ちょっとだけなら触ってもいいかなと思ったが、ルリアの可愛い寝顔を見ていると罪悪感に駆られてしまう。
このまま後数年すればルリアとは結婚し、その時は遠慮なく触れるようになるだろうから、その時までお預けだな。
俺は再び眠りにつくまでルリアの可愛い寝顔を見続ける事にした…。
「エ、エ、エ、エルレイ!」
「がふっ!」
翌朝、顔に激しい痛みを受け目が覚めた…。
予想通りの展開とは言え、無防備の状態で殴られるのは想像以上に痛かった…。
ルリアは俺から慌てて離れたのだろう。
顔を真っ赤にして布団で自分の体を隠すように丸めていた。
「エルレイ!私が寝ている間に変な事をしなかったでしょうね!」
「してないよ…ルリアより後に目覚めた僕がルリアに何か出来ると思う?」
夜中に目覚めた時も何もしなかったし、俺を抱き枕にしていたのはルリアだから嘘は言ってない。

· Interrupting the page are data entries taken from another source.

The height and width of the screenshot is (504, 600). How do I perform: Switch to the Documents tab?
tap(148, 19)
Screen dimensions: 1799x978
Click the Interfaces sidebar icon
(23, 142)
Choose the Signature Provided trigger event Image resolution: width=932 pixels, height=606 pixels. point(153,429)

ルリアも自分が俺に抱き付いていたのは分かって、状況を頭の中で整理しているのだろう…。
「それもそうね…殴って悪かったわ…」
ルリアは珍しく反省して俺に謝って来た。
今ならルリアに何か要求したら叶えてくれるかもしれないな…。
俺は込み上げて来る下心を隠し、ルリアにお願いしてみる事にした。
「ルリア、顔が痛くてたまらないから撫でてくれないかな?」
「そ、そんなの自分で……わ、分かったわ…撫でればいいのよね?」
「うん、優しくお願い」
ルリアはゆっくりと俺の頬に手を伸ばし、腫れた所を優しく撫でてくれた…。
ルリアが申し訳なさそうにしながら撫でてくる手は柔らかく、痛みも飛んで行く様な気がする。
「次は抱きしめてくれないかな?」
「なっ、何でそんな事を!」
「しーっ、リリーが起きてしまうよ」
「あっ…」
ルリアはリリーに俺の頬を撫でている所を見られたくは無かったのだろう。
慌ててリリーの方に振り向き、リリーが寝ているのを確認して安心していた。
それでも俺の頬から手を離さないのは、ルリアが本当に俺に対して悪かったと思っているからだろう。

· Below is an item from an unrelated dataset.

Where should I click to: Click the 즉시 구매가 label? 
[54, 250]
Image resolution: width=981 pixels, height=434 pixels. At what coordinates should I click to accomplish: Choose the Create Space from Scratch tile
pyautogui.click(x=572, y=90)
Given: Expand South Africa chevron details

俺はそこに付け込むわけだが、殴られたからこれくらいはして貰ってもばちは当たらないよな?
「ルリア、抱きしめてくれないの?」
俺は優しくルリアに問いかける…。
「す、少しだけよ!それから、リリーには絶対内緒よ!」
「うん、約束する」
ルリアは躊躇いながら、俺を抱き枕にしていた時の様にそっと抱き付いてくれた。
「温かくて幸せな気持ちになれるよ…」
「そう…私は恥ずかしくてたまらないわ…」
ルリアはそう言いつつも、腕に力を少しだけ込めてギュッとしてくれた…。
本当に幸せな時間で何物にも代え難いものがあると思ったのもつかの間…ルリアはパッと俺から離れて行った。
「はい、ここまでよ!もう満足したでしょ!」
まだ物足りなかったが、これ以上の要求はルリアを怒らせる事になるだろう。
「うん、ルリアありがとう」
「ふんっ、エルレイ起きるわよ!」
ルリアはベッドから勢いよく飛び出し、寝ているリリーの傍に行って小さな声で「ごめんね」と謝っていた。
リリーに黙って俺を抱きしめた事に対しての謝罪だったのだろう。
ルリアには悪い事をしてしまったな…。
俺は反省し、ルリアとリリーには何か他の事で返さなければと思った…。